| Task item |
Produce as output only the lines below starting at the line with "621x846 pixels. At" and continuing through the line with "1000x563 pixels.", each one exactly as written.

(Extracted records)
_ _ _ _ _
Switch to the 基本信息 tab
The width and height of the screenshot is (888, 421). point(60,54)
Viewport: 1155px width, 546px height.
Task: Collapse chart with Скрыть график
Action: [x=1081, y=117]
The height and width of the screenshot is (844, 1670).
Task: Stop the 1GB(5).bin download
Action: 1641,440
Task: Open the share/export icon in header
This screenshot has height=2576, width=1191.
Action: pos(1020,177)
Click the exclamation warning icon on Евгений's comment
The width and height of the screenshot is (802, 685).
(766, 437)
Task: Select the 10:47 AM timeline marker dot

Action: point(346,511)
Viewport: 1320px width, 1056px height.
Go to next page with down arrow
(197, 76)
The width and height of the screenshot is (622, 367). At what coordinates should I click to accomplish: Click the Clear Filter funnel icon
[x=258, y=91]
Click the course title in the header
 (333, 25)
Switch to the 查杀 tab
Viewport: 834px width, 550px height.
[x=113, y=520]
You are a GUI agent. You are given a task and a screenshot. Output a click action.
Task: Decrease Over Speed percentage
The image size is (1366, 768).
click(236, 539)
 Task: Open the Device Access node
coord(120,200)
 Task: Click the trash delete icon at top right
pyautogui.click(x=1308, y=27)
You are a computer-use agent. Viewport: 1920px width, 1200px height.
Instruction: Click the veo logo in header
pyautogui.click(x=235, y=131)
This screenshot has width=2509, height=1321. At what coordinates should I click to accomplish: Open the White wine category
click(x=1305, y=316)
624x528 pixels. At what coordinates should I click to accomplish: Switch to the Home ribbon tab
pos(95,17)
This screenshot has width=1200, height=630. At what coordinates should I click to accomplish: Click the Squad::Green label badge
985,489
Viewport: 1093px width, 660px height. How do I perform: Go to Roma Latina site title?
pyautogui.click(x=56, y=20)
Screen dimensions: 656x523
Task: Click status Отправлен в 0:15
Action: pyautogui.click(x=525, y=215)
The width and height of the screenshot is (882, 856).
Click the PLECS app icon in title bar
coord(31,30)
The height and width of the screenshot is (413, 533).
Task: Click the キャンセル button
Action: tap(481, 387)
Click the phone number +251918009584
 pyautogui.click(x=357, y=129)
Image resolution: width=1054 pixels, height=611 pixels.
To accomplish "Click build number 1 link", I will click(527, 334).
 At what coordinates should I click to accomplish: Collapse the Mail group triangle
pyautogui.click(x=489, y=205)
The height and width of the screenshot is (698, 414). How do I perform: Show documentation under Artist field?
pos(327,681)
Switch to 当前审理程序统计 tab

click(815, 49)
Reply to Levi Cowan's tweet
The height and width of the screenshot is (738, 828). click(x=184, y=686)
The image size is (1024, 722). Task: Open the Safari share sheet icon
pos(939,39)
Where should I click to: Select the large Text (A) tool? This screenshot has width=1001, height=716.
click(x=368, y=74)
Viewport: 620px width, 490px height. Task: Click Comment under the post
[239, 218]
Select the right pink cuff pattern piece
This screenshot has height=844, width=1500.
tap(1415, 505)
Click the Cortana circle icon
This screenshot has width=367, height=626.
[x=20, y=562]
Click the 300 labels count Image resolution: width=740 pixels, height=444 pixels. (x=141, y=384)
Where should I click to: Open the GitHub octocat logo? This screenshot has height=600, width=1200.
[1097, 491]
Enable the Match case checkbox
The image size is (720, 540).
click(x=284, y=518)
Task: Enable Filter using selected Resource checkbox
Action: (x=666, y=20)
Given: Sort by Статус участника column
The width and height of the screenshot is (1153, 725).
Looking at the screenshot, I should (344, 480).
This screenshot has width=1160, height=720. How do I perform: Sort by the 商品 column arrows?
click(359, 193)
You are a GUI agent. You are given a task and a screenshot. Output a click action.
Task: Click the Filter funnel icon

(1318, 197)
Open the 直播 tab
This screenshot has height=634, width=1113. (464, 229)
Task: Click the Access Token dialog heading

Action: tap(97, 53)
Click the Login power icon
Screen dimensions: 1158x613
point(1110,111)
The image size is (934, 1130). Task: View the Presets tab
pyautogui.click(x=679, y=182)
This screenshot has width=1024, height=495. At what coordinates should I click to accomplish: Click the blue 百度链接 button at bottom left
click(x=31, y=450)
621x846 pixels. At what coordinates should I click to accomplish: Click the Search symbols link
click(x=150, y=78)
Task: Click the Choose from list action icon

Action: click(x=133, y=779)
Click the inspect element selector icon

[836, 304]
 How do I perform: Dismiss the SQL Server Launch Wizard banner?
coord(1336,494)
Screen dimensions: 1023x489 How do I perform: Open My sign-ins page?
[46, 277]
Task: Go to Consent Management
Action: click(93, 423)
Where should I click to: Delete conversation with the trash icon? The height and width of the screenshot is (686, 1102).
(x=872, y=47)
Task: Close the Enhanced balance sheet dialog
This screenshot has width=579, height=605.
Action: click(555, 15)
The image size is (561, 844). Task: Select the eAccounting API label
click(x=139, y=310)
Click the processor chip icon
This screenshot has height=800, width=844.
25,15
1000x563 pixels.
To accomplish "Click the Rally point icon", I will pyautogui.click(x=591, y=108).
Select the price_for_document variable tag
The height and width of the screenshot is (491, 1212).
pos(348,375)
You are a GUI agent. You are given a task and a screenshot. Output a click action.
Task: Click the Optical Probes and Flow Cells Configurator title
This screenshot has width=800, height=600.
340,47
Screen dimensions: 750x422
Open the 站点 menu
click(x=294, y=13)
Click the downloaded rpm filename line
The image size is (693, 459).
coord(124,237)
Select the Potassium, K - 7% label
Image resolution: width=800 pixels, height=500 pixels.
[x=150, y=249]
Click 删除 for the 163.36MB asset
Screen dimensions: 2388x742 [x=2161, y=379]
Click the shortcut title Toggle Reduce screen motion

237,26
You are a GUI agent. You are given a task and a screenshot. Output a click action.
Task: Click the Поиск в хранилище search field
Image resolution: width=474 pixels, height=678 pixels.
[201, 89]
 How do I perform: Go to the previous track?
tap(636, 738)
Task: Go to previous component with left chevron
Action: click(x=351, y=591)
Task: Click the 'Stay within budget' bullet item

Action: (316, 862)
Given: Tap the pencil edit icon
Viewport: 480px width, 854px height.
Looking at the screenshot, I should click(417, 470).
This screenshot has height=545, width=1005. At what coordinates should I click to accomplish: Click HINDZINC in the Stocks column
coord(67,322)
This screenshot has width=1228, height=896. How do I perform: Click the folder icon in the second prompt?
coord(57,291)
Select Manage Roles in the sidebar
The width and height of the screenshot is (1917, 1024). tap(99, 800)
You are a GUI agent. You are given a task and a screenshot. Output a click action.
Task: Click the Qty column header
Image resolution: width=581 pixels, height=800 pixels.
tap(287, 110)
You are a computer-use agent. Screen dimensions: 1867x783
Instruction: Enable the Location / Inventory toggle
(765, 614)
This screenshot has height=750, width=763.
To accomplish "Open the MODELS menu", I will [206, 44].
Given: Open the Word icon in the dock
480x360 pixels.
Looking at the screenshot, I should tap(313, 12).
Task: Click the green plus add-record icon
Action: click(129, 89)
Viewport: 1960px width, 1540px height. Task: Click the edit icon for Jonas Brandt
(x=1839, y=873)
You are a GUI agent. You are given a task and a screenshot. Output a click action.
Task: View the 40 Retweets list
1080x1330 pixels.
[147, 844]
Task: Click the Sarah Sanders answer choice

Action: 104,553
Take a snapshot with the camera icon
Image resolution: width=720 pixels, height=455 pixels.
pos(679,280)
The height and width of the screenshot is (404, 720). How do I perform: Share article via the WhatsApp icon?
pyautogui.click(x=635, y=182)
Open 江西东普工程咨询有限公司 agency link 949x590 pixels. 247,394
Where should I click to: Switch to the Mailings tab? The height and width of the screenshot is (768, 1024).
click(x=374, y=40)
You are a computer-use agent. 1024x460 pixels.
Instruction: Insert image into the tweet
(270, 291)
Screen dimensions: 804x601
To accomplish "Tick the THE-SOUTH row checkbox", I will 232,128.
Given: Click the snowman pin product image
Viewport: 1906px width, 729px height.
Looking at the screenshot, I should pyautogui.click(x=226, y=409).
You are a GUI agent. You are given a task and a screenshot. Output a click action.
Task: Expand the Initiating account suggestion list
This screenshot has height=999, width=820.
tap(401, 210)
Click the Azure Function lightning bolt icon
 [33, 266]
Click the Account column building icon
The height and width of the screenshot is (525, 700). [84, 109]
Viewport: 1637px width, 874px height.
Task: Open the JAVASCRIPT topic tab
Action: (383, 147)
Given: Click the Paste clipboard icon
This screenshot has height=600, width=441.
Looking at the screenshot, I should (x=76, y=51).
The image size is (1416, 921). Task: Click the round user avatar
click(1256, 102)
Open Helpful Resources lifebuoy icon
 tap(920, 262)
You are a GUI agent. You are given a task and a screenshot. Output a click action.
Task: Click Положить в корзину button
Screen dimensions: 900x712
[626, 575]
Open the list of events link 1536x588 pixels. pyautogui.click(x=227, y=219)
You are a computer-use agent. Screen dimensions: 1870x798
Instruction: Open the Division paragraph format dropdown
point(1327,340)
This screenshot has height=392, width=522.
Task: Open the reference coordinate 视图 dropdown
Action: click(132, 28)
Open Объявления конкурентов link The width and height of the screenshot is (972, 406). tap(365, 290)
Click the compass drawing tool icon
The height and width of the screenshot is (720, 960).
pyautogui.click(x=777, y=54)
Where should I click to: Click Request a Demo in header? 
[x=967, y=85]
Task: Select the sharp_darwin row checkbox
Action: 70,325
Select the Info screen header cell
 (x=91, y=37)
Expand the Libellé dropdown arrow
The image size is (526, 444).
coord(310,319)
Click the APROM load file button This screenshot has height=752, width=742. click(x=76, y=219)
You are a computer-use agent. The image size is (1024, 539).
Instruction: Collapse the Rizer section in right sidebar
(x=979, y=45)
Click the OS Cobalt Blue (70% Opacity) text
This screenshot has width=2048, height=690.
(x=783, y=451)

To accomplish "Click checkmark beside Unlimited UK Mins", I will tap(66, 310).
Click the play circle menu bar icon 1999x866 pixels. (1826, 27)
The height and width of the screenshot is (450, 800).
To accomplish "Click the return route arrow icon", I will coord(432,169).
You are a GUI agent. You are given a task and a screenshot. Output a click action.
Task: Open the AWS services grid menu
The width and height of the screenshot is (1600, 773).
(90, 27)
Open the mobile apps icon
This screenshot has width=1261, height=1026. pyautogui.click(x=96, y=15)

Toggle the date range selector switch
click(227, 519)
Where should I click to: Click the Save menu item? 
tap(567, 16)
_ _ _ _ _
| Final answer |
621x846 pixels. At what coordinates should I click to accomplish: Click the Search symbols link
click(x=150, y=78)
Task: Click the Choose from list action icon

Action: click(x=133, y=779)
Click the inspect element selector icon

[836, 304]
 How do I perform: Dismiss the SQL Server Launch Wizard banner?
coord(1336,494)
Screen dimensions: 1023x489 How do I perform: Open My sign-ins page?
[46, 277]
Task: Go to Consent Management
Action: click(93, 423)
Where should I click to: Delete conversation with the trash icon? The height and width of the screenshot is (686, 1102).
(x=872, y=47)
Task: Close the Enhanced balance sheet dialog
This screenshot has width=579, height=605.
Action: click(555, 15)
The image size is (561, 844). Task: Select the eAccounting API label
click(x=139, y=310)
Click the processor chip icon
This screenshot has height=800, width=844.
25,15
1000x563 pixels.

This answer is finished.